Although this app claimed the number one spot in IOS App Store’s “Photo and Video” category after it was released, many artists accuse Stable Diffusion of using their art without permission. They also expressed doubts about how the AI models mass produce images at a much cheaper price. For a $7.99 service fee (about 260 THB) users can receive 50 pieces of digital artwork at a fraction of what a single portrait usually costs. AI generated arts are potentially taking over hard work invested by humans to create noteworthy art.

An Australian artist called Leutwyler said, “People are calling Lensa original work, but some artists are having their exact style replicated exactly in brush strokes, color, composition- techniques that take years and years to refine.”

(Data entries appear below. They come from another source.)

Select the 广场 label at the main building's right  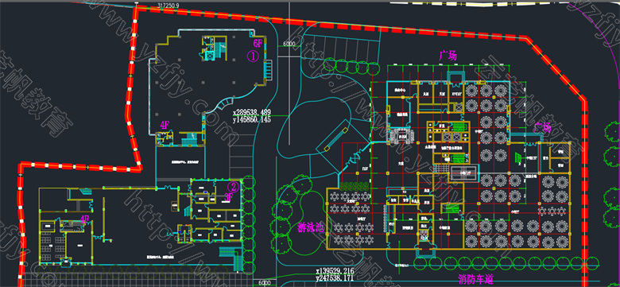tap(542, 127)
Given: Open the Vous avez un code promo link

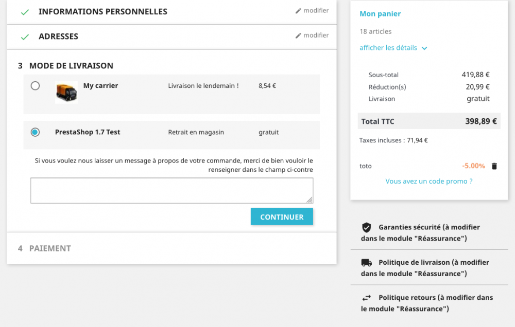Looking at the screenshot, I should click(x=429, y=181).
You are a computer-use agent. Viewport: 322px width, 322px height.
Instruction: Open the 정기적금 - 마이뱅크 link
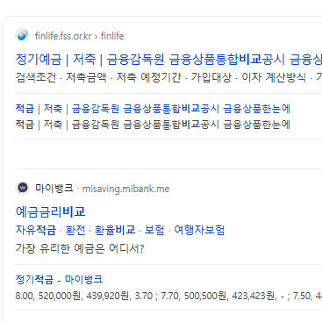tap(59, 280)
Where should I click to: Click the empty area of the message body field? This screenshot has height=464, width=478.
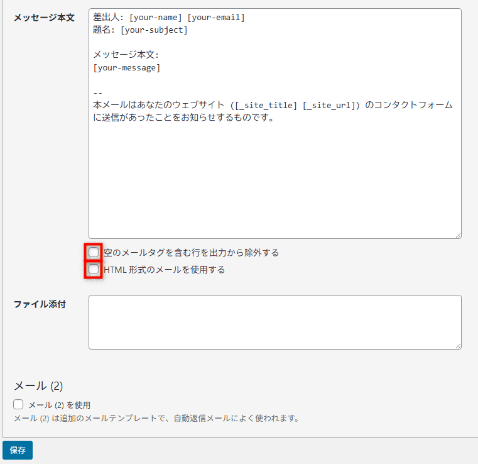274,182
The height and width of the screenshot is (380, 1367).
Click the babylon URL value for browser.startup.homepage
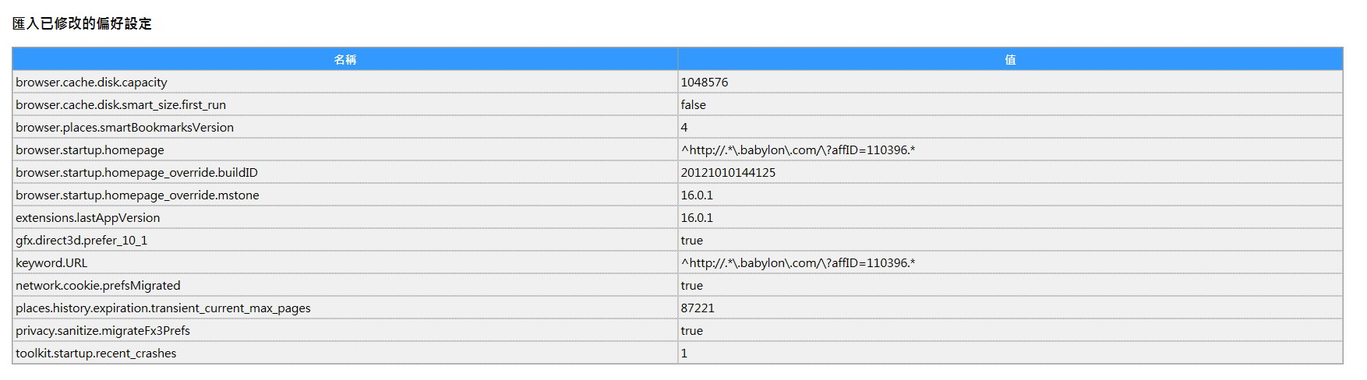797,150
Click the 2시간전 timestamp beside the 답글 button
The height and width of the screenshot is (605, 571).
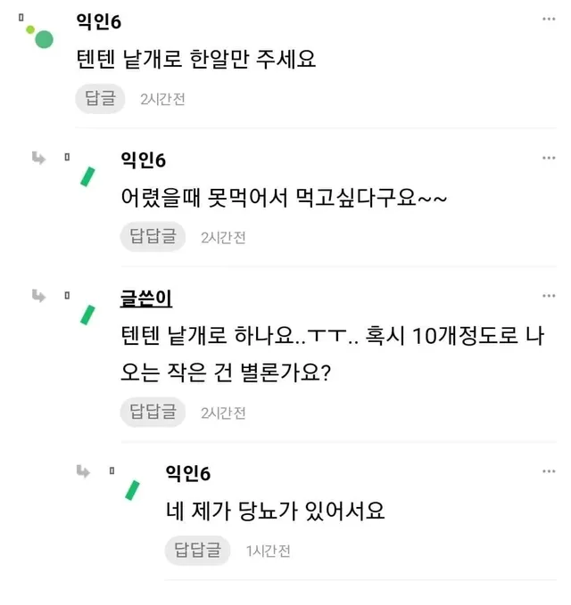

But as we mentioned before that’s not really how AI artworks. This begs the question, is it fair for us to compare artwork made by AI with manmade artwork?

When artists take inspiration from artworks and art styles, it’s completely acceptable. But if AI is doing the same thing, in less than a minute, what does that mean for the artists? People have already used AI for exhibits and art competitions. There is still a creative process involved in making the prompts, but can this one AI be replacing many more in an already difficult industry?

Many writers and video journalists have already pointed out another interesting perspective. Cleo Abram, a video journalist said, “The uncomfortable question I keep wondering is: Is all this any worse than what I’ve benefited from?”

As online journalists, it would be impossible to do what we do know without the technology we have now that has probably put millions of publishers, typewriters, and designers out of work and that’s the power of these new technologies.

Abram said, “When used correctly, (technology) can unlock an abundance from scarcity. And in this case, that abundance is human creativity.” So, what are you going to create?